Tell how many lines in the data below include the word "Houthuijsen". The answer is the number only.

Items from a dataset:

........

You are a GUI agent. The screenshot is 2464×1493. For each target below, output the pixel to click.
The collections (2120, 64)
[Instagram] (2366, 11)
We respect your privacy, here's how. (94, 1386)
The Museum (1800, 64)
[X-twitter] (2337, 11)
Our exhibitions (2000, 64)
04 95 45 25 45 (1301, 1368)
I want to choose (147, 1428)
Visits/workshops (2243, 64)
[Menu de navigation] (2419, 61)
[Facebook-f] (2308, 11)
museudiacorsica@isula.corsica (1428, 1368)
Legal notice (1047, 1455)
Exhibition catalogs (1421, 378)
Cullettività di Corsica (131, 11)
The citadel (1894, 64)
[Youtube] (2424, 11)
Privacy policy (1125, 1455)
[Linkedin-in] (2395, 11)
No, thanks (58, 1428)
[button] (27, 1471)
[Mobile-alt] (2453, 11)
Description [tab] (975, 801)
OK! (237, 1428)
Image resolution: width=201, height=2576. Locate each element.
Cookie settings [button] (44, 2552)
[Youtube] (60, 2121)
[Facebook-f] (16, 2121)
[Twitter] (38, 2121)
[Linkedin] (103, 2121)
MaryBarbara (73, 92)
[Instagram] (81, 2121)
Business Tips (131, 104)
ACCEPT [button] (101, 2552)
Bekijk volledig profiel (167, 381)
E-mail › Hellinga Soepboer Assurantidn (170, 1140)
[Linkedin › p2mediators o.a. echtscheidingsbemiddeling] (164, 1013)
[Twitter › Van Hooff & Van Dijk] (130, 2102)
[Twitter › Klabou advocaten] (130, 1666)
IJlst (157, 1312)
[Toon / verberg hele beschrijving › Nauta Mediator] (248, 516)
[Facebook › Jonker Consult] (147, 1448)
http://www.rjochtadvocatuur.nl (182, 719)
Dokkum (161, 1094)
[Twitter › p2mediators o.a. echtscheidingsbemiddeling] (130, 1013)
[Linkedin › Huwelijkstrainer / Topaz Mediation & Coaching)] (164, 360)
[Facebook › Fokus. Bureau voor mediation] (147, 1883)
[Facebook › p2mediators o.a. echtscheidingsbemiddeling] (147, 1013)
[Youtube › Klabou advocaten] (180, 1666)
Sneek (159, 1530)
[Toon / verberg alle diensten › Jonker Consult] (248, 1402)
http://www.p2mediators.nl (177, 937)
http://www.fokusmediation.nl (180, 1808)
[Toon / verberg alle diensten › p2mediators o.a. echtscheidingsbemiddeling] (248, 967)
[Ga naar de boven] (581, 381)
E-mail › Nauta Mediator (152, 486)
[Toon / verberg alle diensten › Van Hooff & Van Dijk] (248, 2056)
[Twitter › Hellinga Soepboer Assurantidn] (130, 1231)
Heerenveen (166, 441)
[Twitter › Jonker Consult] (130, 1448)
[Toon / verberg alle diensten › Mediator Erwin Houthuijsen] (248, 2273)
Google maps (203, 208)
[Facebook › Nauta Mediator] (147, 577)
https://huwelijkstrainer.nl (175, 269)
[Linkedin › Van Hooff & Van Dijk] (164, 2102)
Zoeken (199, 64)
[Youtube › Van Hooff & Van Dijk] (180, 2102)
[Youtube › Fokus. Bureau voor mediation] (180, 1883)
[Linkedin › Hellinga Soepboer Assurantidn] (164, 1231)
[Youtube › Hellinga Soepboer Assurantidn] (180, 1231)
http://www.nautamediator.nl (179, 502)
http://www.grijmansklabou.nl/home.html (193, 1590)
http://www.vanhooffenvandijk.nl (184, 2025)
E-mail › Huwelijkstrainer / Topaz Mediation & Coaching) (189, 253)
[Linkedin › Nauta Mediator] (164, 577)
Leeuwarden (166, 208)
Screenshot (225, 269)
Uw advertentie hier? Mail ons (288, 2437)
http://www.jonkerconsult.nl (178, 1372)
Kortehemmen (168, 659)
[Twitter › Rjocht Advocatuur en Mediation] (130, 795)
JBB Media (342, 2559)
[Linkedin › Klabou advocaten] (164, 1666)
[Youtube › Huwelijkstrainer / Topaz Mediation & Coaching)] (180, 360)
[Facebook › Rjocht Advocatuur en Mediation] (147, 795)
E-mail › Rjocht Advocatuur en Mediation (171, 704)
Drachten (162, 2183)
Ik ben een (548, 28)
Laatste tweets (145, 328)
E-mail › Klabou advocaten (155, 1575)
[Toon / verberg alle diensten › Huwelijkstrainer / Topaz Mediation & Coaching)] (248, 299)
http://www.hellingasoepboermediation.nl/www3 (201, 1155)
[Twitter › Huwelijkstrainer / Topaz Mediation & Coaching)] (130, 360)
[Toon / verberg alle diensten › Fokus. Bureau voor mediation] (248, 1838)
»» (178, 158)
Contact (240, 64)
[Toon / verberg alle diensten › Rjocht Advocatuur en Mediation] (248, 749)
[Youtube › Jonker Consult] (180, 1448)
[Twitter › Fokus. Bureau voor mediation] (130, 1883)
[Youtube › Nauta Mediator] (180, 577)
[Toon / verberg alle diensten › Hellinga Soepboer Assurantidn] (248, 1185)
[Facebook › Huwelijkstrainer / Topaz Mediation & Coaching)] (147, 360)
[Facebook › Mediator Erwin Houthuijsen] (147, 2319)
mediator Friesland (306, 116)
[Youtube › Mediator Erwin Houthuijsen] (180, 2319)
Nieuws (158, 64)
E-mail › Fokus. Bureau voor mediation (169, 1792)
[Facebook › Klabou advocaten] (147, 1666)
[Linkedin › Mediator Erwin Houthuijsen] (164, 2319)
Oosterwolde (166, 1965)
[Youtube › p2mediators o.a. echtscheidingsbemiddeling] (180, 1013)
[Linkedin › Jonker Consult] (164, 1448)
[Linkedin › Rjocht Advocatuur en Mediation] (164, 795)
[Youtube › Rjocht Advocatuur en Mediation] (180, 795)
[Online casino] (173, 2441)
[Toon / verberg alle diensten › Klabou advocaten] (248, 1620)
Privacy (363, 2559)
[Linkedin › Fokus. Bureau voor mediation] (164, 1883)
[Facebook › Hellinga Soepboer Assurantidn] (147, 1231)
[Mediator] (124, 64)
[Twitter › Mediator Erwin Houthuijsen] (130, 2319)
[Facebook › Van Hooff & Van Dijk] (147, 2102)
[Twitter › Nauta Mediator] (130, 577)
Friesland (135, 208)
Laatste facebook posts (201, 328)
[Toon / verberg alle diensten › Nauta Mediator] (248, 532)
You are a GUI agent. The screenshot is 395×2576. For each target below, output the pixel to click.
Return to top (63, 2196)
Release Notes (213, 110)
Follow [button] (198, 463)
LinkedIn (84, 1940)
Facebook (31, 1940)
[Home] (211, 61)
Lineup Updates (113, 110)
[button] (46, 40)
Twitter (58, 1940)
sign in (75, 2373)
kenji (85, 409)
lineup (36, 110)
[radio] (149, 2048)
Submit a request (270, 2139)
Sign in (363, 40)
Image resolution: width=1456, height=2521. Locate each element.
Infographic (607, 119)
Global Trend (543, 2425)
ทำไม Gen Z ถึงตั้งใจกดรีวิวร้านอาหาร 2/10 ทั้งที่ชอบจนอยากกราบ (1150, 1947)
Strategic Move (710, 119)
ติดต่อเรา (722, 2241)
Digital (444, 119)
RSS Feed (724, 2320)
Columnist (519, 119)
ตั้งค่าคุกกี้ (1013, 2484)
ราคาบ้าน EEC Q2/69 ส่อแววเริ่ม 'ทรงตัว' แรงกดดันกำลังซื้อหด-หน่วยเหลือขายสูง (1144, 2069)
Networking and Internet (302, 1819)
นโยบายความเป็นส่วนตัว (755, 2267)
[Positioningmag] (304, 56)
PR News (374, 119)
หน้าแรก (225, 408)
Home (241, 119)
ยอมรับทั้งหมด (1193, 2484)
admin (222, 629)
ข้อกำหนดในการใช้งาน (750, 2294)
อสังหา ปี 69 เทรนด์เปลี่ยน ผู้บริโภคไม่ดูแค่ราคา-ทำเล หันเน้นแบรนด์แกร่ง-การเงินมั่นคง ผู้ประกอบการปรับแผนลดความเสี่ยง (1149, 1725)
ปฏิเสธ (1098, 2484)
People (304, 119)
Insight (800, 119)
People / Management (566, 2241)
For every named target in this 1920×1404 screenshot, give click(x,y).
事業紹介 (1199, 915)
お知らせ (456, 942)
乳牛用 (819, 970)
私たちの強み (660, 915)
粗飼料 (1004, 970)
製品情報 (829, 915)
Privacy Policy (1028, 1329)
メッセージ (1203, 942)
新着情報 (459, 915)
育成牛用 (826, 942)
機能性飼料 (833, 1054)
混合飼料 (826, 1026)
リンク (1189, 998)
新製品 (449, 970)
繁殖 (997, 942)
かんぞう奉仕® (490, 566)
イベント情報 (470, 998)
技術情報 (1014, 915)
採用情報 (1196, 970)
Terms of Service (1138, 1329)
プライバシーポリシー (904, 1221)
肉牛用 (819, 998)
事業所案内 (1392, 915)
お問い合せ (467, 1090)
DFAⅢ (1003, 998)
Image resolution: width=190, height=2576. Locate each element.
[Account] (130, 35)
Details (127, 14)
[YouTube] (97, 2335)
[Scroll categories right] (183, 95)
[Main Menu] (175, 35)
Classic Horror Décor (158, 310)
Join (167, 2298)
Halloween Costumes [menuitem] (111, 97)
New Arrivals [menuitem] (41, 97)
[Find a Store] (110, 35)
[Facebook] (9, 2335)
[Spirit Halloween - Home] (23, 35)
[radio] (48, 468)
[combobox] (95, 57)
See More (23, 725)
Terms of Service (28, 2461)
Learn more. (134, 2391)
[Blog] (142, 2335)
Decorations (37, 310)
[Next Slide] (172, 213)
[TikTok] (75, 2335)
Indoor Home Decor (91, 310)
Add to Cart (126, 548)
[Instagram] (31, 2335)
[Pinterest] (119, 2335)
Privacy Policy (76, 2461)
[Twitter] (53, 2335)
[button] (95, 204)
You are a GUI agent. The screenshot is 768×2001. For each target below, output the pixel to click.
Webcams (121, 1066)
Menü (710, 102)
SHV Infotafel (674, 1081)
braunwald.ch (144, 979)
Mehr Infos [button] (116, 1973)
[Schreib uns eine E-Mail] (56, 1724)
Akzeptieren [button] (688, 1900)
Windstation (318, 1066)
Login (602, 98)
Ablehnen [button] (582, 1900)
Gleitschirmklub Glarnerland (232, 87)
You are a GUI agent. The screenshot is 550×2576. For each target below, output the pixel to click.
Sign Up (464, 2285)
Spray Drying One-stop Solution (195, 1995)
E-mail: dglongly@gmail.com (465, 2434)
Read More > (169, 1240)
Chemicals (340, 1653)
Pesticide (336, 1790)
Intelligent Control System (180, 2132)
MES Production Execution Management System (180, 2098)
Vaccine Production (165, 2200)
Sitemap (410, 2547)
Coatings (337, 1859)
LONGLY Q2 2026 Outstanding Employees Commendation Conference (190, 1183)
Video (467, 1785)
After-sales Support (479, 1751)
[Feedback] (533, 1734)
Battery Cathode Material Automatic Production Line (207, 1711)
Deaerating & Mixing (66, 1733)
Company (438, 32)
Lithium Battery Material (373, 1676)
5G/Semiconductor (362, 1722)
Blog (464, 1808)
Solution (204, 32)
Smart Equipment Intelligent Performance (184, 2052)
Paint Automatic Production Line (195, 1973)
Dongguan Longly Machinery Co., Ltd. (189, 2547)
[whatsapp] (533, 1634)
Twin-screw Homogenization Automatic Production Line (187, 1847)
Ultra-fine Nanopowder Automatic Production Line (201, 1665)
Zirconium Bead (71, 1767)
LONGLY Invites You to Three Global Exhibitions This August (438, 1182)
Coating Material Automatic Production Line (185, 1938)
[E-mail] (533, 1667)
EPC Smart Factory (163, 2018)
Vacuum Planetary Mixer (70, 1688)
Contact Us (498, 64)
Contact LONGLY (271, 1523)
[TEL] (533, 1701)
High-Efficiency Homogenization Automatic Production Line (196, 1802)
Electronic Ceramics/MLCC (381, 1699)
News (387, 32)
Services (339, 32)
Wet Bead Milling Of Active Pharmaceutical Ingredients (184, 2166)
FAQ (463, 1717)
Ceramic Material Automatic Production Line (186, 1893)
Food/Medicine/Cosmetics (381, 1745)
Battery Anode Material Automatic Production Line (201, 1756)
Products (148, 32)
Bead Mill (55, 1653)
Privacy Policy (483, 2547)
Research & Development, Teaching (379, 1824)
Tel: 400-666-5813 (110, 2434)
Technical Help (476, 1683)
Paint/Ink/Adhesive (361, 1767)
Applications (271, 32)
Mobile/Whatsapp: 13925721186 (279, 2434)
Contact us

........

» TASK RESPONSE
5